From the data below, copy exactly the lines that lie between the one holding "Where should I click to: Open Chrome" and the one holding "Task: Open the editor", including both, and nothing more.
BEGIN Dataset
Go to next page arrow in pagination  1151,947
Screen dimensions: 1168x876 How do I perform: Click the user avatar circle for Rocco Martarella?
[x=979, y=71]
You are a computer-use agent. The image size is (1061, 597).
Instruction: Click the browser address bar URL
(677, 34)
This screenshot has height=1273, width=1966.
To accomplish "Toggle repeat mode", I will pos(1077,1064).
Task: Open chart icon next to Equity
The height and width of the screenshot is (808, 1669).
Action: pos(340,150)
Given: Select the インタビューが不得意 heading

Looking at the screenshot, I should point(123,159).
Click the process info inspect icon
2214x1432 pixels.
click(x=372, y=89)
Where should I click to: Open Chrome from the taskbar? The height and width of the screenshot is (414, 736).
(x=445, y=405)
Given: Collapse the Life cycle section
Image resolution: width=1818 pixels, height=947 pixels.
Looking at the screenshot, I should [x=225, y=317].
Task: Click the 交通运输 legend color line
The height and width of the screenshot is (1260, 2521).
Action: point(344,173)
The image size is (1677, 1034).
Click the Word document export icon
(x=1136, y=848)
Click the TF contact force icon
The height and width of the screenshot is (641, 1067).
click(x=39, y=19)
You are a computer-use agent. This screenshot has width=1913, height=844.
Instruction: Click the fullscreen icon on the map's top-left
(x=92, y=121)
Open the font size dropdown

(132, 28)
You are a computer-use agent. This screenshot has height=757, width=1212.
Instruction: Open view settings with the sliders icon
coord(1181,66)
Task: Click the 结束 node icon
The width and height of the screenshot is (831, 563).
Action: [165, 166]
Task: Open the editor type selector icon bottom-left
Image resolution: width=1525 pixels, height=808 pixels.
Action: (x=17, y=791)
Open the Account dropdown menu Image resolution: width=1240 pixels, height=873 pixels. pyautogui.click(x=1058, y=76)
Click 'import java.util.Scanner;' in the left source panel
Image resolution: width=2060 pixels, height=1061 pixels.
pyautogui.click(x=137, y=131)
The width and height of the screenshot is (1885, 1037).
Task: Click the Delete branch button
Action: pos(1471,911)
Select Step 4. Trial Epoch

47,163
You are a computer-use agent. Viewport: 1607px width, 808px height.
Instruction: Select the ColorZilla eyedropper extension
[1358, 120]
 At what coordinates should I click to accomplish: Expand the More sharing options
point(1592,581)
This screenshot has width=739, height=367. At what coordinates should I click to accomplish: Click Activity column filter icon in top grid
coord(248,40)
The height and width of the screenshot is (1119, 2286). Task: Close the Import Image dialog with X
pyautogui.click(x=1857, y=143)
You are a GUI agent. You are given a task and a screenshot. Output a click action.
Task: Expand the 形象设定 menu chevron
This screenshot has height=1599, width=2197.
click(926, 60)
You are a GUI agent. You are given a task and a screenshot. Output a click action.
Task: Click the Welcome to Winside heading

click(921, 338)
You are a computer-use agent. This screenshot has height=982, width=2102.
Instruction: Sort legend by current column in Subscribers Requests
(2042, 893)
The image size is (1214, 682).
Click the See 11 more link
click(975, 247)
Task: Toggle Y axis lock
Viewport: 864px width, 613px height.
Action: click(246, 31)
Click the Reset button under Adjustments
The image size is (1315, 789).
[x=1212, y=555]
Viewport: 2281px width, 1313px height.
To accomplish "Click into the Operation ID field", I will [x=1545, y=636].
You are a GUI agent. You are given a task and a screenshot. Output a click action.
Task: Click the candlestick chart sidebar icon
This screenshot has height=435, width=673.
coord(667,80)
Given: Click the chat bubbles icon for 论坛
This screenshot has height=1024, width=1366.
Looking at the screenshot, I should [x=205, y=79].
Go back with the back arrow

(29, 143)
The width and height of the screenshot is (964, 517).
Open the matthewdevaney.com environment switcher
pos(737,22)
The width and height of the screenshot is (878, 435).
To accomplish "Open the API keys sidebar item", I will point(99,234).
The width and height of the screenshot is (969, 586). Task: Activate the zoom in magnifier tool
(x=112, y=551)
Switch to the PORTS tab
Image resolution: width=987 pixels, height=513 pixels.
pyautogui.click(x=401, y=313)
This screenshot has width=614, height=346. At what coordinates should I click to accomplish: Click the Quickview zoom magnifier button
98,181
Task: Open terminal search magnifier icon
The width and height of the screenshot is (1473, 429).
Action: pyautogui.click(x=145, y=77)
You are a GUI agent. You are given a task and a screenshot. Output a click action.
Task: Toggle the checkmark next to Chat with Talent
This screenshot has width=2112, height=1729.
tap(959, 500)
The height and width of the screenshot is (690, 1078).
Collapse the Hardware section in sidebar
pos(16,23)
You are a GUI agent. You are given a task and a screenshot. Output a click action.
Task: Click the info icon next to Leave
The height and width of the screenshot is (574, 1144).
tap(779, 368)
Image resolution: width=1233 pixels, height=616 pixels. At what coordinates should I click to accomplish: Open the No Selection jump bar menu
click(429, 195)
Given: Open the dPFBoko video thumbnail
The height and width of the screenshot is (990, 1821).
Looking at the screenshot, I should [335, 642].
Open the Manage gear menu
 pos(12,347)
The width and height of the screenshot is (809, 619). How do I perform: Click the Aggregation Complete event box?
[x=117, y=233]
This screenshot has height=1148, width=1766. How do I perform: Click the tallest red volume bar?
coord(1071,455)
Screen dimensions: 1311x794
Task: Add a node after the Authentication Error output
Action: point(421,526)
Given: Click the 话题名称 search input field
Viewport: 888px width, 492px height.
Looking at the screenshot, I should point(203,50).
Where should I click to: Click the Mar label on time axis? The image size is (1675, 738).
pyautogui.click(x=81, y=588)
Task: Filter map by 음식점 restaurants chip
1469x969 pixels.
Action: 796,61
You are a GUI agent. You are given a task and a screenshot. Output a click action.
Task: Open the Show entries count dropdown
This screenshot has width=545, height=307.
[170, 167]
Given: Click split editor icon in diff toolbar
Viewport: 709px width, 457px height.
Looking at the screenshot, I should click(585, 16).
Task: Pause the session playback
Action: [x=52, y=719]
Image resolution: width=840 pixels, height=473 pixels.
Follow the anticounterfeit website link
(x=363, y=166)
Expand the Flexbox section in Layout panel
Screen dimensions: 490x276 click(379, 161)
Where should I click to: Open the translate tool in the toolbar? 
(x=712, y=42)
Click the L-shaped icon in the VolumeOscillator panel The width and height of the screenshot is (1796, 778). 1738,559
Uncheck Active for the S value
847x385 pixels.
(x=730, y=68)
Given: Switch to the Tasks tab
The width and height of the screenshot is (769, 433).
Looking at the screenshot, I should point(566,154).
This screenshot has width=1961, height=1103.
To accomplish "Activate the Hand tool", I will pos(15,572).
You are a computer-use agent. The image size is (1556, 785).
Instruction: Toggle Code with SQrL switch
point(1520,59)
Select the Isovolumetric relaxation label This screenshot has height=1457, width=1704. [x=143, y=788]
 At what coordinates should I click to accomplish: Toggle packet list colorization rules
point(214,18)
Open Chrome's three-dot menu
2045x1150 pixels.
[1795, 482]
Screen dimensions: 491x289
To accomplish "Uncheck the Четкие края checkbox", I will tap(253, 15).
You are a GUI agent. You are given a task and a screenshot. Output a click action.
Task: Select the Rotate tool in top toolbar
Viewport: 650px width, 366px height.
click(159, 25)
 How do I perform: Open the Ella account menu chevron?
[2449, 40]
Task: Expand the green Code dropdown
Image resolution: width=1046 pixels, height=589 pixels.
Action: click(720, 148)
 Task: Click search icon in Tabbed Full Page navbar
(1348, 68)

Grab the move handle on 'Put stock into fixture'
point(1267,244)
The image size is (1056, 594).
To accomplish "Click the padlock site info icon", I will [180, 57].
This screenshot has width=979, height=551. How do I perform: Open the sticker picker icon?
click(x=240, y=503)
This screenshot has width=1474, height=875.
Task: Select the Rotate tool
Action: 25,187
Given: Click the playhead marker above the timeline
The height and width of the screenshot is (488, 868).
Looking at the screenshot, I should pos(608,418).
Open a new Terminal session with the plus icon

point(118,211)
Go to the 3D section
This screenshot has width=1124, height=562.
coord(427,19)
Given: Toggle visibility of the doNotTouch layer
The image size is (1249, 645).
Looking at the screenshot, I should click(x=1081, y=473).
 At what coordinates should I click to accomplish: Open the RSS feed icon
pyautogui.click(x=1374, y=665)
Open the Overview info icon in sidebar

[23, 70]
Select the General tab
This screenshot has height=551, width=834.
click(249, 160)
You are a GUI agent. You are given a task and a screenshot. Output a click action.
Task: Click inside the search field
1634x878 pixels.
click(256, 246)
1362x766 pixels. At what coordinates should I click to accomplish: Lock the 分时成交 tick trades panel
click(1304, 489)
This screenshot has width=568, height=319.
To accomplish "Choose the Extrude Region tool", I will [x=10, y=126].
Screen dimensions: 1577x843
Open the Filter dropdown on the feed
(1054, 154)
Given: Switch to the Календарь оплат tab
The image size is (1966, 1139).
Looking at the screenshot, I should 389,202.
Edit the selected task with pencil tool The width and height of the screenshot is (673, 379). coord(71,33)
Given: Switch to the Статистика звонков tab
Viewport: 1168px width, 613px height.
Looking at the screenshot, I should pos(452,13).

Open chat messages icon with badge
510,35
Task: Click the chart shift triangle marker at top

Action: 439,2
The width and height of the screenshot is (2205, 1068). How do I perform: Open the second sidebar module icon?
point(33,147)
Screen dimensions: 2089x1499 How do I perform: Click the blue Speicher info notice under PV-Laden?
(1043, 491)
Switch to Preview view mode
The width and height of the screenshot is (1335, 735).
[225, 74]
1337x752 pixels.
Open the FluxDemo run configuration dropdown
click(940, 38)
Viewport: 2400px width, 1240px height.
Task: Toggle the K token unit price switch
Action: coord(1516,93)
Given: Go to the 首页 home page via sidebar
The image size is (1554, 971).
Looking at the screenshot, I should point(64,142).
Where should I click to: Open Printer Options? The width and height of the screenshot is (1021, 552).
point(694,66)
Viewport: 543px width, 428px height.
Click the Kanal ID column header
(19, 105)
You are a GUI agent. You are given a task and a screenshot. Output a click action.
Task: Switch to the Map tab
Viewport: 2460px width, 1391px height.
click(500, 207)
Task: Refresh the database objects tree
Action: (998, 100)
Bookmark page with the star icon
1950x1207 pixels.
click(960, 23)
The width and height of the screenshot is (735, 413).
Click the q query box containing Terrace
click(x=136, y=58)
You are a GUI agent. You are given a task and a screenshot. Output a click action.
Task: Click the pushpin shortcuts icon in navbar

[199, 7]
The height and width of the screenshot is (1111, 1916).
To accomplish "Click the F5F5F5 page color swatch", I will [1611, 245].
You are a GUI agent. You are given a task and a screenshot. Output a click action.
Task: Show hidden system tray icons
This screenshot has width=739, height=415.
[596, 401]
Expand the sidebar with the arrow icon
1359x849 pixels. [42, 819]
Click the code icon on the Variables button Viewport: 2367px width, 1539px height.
END Dataset
*Answer section*.
Where should I click to: Open Chrome from the taskbar? The height and width of the screenshot is (414, 736).
(x=445, y=405)
Given: Collapse the Life cycle section
Image resolution: width=1818 pixels, height=947 pixels.
Looking at the screenshot, I should [x=225, y=317].
Task: Click the 交通运输 legend color line
The height and width of the screenshot is (1260, 2521).
Action: point(344,173)
The image size is (1677, 1034).
Click the Word document export icon
(x=1136, y=848)
Click the TF contact force icon
The height and width of the screenshot is (641, 1067).
click(x=39, y=19)
You are a computer-use agent. This screenshot has width=1913, height=844.
Instruction: Click the fullscreen icon on the map's top-left
(x=92, y=121)
Open the font size dropdown

(132, 28)
You are a computer-use agent. This screenshot has height=757, width=1212.
Instruction: Open view settings with the sliders icon
coord(1181,66)
Task: Click the 结束 node icon
The width and height of the screenshot is (831, 563).
Action: [165, 166]
Task: Open the editor type selector icon bottom-left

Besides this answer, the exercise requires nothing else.